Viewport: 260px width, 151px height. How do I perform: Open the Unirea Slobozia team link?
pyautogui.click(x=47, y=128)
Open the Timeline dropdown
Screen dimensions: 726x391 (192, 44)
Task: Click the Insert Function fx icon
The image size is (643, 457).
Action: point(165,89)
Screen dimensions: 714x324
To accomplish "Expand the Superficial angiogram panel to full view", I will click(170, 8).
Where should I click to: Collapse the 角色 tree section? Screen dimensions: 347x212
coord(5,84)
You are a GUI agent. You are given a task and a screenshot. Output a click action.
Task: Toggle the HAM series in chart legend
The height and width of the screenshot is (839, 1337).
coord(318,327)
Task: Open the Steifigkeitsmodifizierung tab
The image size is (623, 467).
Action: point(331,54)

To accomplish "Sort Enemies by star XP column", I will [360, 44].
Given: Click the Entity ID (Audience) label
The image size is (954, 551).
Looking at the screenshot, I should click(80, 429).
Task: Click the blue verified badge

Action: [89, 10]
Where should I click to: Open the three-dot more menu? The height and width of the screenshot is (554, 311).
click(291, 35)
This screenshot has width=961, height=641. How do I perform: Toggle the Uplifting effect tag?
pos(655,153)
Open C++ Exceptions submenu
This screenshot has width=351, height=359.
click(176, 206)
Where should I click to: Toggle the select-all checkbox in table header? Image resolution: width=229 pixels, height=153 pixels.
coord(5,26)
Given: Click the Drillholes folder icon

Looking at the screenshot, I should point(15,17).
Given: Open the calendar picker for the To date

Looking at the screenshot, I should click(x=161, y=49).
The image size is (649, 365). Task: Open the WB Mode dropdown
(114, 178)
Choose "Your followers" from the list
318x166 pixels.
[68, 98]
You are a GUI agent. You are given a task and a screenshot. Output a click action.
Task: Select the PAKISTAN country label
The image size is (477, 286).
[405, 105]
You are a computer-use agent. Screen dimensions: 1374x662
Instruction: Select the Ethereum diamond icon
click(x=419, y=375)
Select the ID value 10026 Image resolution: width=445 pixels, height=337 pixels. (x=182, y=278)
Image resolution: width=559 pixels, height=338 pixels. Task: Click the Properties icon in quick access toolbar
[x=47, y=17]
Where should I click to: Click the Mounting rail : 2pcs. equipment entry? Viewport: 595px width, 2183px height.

TASK TO CARRY OUT:
The entries are to be duplicated exactly, with nothing changed.

EXERCISE OUTPUT:
Viewport: 260px width, 151px height. How do I perform: Open the Unirea Slobozia team link?
pyautogui.click(x=47, y=128)
Open the Timeline dropdown
Screen dimensions: 726x391 (192, 44)
Task: Click the Insert Function fx icon
The image size is (643, 457).
Action: point(165,89)
Screen dimensions: 714x324
To accomplish "Expand the Superficial angiogram panel to full view", I will click(170, 8).
Where should I click to: Collapse the 角色 tree section? Screen dimensions: 347x212
coord(5,84)
You are a GUI agent. You are given a task and a screenshot. Output a click action.
Task: Toggle the HAM series in chart legend
The height and width of the screenshot is (839, 1337).
coord(318,327)
Task: Open the Steifigkeitsmodifizierung tab
The image size is (623, 467).
Action: point(331,54)

To accomplish "Sort Enemies by star XP column", I will [360, 44].
Given: Click the Entity ID (Audience) label
The image size is (954, 551).
Looking at the screenshot, I should click(80, 429).
Task: Click the blue verified badge

Action: [89, 10]
Where should I click to: Open the three-dot more menu? The height and width of the screenshot is (554, 311).
click(291, 35)
This screenshot has width=961, height=641. How do I perform: Toggle the Uplifting effect tag?
pos(655,153)
Open C++ Exceptions submenu
This screenshot has width=351, height=359.
click(176, 206)
Where should I click to: Toggle the select-all checkbox in table header? Image resolution: width=229 pixels, height=153 pixels.
coord(5,26)
Given: Click the Drillholes folder icon

Looking at the screenshot, I should point(15,17).
Given: Open the calendar picker for the To date

Looking at the screenshot, I should click(x=161, y=49).
The image size is (649, 365). Task: Open the WB Mode dropdown
(114, 178)
Choose "Your followers" from the list
318x166 pixels.
[68, 98]
You are a GUI agent. You are given a task and a screenshot. Output a click action.
Task: Select the PAKISTAN country label
The image size is (477, 286).
[405, 105]
You are a computer-use agent. Screen dimensions: 1374x662
Instruction: Select the Ethereum diamond icon
click(x=419, y=375)
Select the ID value 10026 Image resolution: width=445 pixels, height=337 pixels. (x=182, y=278)
Image resolution: width=559 pixels, height=338 pixels. Task: Click the Properties icon in quick access toolbar
[x=47, y=17]
Where should I click to: Click the Mounting rail : 2pcs. equipment entry? Viewport: 595px width, 2183px height.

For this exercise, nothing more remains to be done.